Is digital really done for? Depends on who you ask. Commenting in the Times article, Mark Mulligan, media analyst at Forrester Research, put it bluntly: “Music’s first digital decade is behind us and what do we have? Not a lot of progress…we are at one of the most worrying stages yet for the industry. As things stand now, digital music has failed.”
Dig a little deeper into the IFPI findings (“Digital Music Report 2011”), however, and some bright spots begin to emerge. IFPI noted that several “cloud-based” music subscription plans — i.e., those that operate using a central network infrastructure — made significant gains during 2010, firmly establishing themselves in the market and among consumers. These plans typically use what IFPI refers to as the “freemium” model — that is, users may choose from either a free, advertising-supported plan, or a premium paid-for option. Where portable subscription plans of the past often worked with a set number of devices, emerging providers like Spotify, Vodafone and Deezer have addressed such compatibility issues by allowing users to access music through apps on smartphones and other connected devices. “This has vastly improved the quality and level of the consumer experience,” notes IFPI.

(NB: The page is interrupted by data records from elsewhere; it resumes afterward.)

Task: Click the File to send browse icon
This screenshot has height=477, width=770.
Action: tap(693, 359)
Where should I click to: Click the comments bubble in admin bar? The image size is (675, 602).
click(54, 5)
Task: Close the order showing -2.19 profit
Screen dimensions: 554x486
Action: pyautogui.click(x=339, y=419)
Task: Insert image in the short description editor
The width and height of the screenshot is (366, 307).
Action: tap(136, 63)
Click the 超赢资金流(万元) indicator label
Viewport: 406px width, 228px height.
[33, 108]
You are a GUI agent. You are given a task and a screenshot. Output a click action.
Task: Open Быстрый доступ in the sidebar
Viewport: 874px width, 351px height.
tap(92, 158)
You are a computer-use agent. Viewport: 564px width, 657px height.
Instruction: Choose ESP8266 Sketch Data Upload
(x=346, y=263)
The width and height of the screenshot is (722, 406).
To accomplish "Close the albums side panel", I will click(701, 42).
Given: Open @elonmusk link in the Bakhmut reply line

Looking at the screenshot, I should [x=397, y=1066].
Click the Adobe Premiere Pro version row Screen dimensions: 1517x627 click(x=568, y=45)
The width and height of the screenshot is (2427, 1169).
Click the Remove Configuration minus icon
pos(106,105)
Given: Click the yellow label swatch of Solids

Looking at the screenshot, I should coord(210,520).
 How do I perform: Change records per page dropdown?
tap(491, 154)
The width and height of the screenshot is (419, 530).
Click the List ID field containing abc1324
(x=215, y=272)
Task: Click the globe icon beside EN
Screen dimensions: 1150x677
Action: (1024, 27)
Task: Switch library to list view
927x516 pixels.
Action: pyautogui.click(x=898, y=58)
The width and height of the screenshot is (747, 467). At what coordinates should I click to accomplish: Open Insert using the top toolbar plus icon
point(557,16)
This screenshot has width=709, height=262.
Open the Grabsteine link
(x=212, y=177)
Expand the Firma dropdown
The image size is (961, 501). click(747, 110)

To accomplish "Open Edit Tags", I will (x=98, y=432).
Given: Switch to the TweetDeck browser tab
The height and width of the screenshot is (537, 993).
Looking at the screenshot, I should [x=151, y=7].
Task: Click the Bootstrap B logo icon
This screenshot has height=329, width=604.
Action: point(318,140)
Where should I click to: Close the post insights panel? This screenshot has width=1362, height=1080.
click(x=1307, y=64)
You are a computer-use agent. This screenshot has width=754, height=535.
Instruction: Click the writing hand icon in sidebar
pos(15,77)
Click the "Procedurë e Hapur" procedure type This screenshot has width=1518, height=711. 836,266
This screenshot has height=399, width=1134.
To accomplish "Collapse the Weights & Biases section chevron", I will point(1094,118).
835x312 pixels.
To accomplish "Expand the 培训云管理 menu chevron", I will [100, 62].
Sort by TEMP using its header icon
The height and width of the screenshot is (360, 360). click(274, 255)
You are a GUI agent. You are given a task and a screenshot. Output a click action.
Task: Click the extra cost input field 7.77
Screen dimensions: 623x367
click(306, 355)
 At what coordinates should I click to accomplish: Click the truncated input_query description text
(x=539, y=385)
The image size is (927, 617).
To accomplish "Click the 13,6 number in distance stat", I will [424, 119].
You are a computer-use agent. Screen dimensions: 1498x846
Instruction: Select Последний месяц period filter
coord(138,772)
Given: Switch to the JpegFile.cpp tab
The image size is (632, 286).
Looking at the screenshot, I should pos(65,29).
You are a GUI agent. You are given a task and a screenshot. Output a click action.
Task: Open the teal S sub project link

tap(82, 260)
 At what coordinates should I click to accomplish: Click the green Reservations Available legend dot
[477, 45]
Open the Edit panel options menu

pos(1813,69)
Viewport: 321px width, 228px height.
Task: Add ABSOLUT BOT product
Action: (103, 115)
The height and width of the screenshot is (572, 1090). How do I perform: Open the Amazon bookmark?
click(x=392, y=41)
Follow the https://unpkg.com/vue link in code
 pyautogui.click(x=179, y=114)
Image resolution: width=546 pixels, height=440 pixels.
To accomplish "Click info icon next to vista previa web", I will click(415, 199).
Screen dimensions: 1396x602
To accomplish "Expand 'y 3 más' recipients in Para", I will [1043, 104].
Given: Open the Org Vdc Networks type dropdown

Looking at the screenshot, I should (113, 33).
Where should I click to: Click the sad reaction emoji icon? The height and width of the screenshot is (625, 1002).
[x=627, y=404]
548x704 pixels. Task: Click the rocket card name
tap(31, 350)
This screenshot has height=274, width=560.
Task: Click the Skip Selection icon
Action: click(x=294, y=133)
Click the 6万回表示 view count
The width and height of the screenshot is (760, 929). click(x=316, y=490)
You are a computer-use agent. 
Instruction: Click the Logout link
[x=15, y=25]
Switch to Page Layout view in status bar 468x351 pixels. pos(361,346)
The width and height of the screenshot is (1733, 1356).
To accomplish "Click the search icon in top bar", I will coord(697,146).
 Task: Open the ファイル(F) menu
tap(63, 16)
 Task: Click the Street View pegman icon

And because mobile devices are able to link to online servers in “the cloud,” the apps that run on them don’t require user-unfriendly consumer-facing digital rights management technology, or DRM.
“This is a major development,” says Eliot Van Buskirk, editor-in-chief of Evolver.fm, a consumer-facing publication covering the music-app market. Rather than use decade-old CD-sales figures as “the benchmark for the entire history of the music industry,” Buskirk suggests that observers pay closer attention to the rapid growth of these newer, easier-to-use subscriptions, which, says Buskirk, “were only made possible by technologies that appeared within the last couple of years…and have yet to hit the mainstream the way the iPod and MP3 did during the past decade.”
Though demand for both free and paid subscription tiers rose dramatically during the past year — Spotify alone signed up some 750,000 paying subscribers across all of its regions — the market is nowhere near saturated: to date, only 16.5 percent of U.S.-based users buy their music online, according to a study by NPD Group (a similar report from research firm Harris Interactive found that only 14 percent of UK consumers purchase downloadable music).